In India they still inlay in cloth most marvellously, not only counterchanging the pattern, but inlaying the inlays with smaller patternwork, thus combining great simplicity of effect with wonderful minuteness of detail. They mask the joins with chain-stitch, the colour of it artfully chosen with regard to the two colours of the cloth it divides or joins. Further, they often patch together pieces of this kind of inlay.
Inlay itself is a sort of Patchwork. You cut pieces out of your cloth, and patch it with pieces of another colour, covering the joins perhaps, as on Illustration 64, with chain stitch, which gives it some resemblance to cloisonné enamel, the cloisons being of chain-stitch.
Where there is no one ground stuff to be patched, but a number of vari-coloured pieces of stuff are sewn together, they form a veritable Mosaic, reminding one, in coloured stuffs, of what the mediæval glaziers did in coloured glass. Admirable heraldic work was done in Germany by this method; and it is still employed for flag making. The stuffs used should be as nearly as possible of one substance. In patchwork of loosely-textured material each separate piece of stuff may be cut large, turned in at the edge, and oversewn on the wrong side.
65. CUT-WORK IN LINEN.
The relation of Cut-work to inlay is clear—in fact, the one is the first step towards the other. You have only to stop short of the actual inlaying, and you have cut-work. Fill up the parts cut out in Illustration 65 with coloured stuff, and it would be inlay. The needlewoman has preferred to sew over the raw edges of the stuff, and give us a perfect piece of Fretwork in linen. It is part of the game in cut-work to make the fret coherent, whole in itself. The design should tell its own tale. "Ties" of buttonhole-stitch, or what not, are not necessary, provided the designer knows how to plan a fret pattern. Their introduction brings the work nearer to lace than embroidery. The sewing-over may be in chain-stitch, satin-stitch (as in Illustration 65), or in buttonhole-stitch—which last is strongest.
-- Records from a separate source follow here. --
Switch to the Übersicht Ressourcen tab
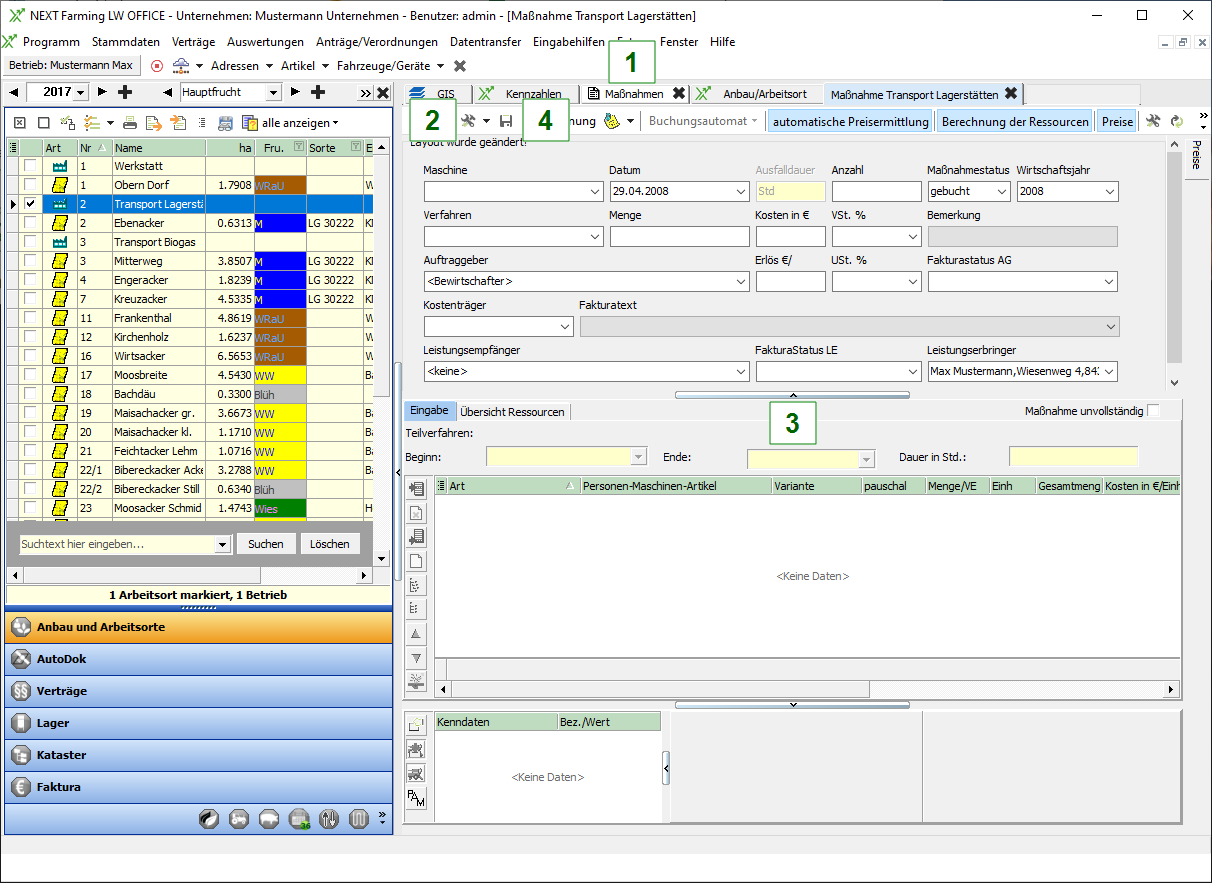Screen dimensions: 1212x883 coord(512,411)
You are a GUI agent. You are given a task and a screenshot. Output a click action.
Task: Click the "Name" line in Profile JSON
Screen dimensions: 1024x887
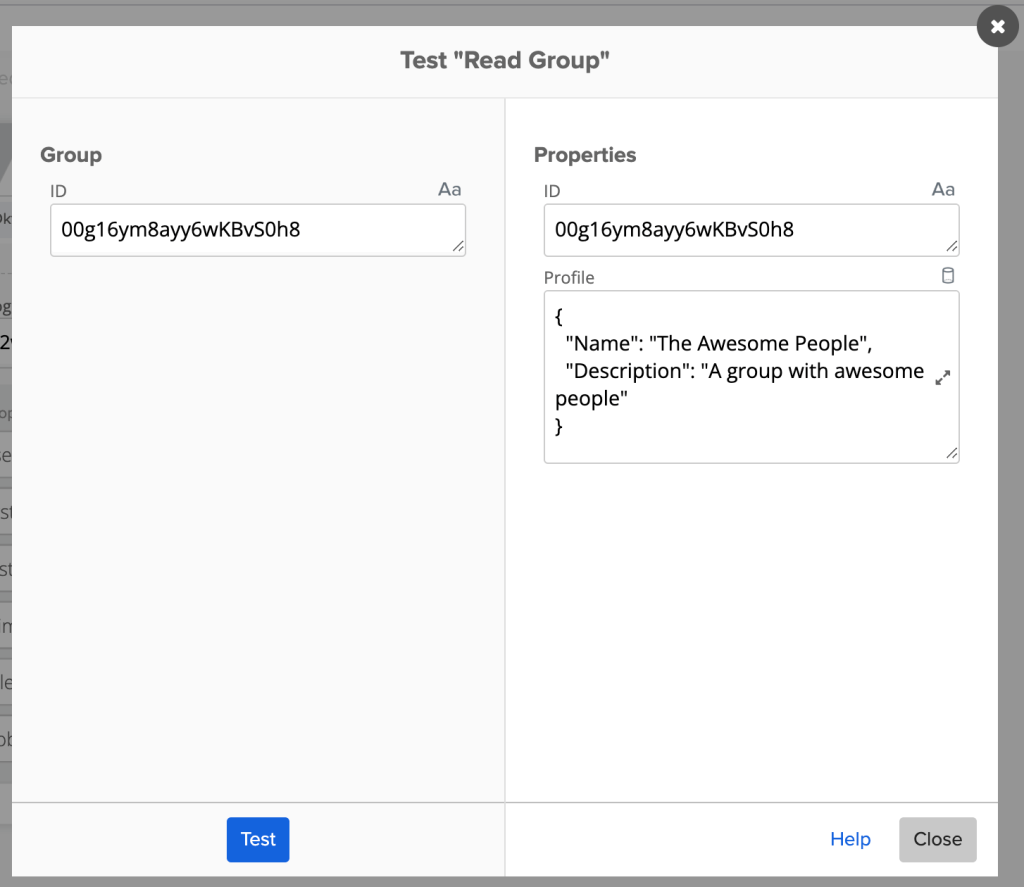click(718, 344)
As, in the case of appliqué, inlay, and mosaic, an embroidered outline is usually necessary to cover the join, so in the case of cut-work sewing-over is necessary to keep the edges from fraying. It may sometimes be advisable to supplement this outlining by further stitching to express veining, or give other minute details—just as the glassworker, when he could not get detail small enough by means of glazing, had recourse to painting to help him out. But there is danger in calling in auxiliaries. It is best to design with a view to the method of work to be employed, and to keep within its limits. To worry the surface of applied, inlaid, or cut stuff with finnikin stitchery, is practically to confess either the inadequacy of the design or the fidgetiness of the worker. It should need, as a rule, no such enrichment.
EMBROIDERY IN RELIEF.
Embroidery being work upon a stuff, it is inevitably raised, however imperceptibly, above the surface of it. But there is a charm in the unevenness of surface and texture thus produced; and the aim has consequently often been to make the difference of level between ground-stuff and embroidery more appreciable by UNDERLAY or padding of some kind. The abuse of this kind of thing need not blind us to the advantages it offers.
There are various ways of raising embroidery, the principal of which are illustrated on the sampler overleaf.
In sprig A the underlay is of closely-woven cloth, darker in colour than would be advisable except for the purpose of showing what it is: it is as well in the ordinary way to choose a cloth more or less of the colour the embroidery is to be. The cloth is cut with sharp scissors carefully to shape, but a little within the outline, and pasted on to the linen. When perfectly dry, it is worked over with thick corded silk couched in the ordinary way.
The raised line at B reveals the way the stem in Illustration 86 was worked. Two cords of smooth string (macramé, for example) are twisted and tacked in place. Over this floss is worked in close satin-stitch.
In sprig C the underlay is of parchment, lightly stitched in place. The use of a double underlay in parts gives additional relief. The embroidery upon this (in slightly twisted silk) is in satin-stitch.
The leaf shapes at D are padded with cotton wool, cut out as nearly as possible to the shape required, and tacked down with fine cotton. They are then worked over with floss in satin-stitch. The stalks are not padded with cotton wool, but first worked with crewel wool, which, being soft and elastic, forms an excellent ground for working over in floss silk.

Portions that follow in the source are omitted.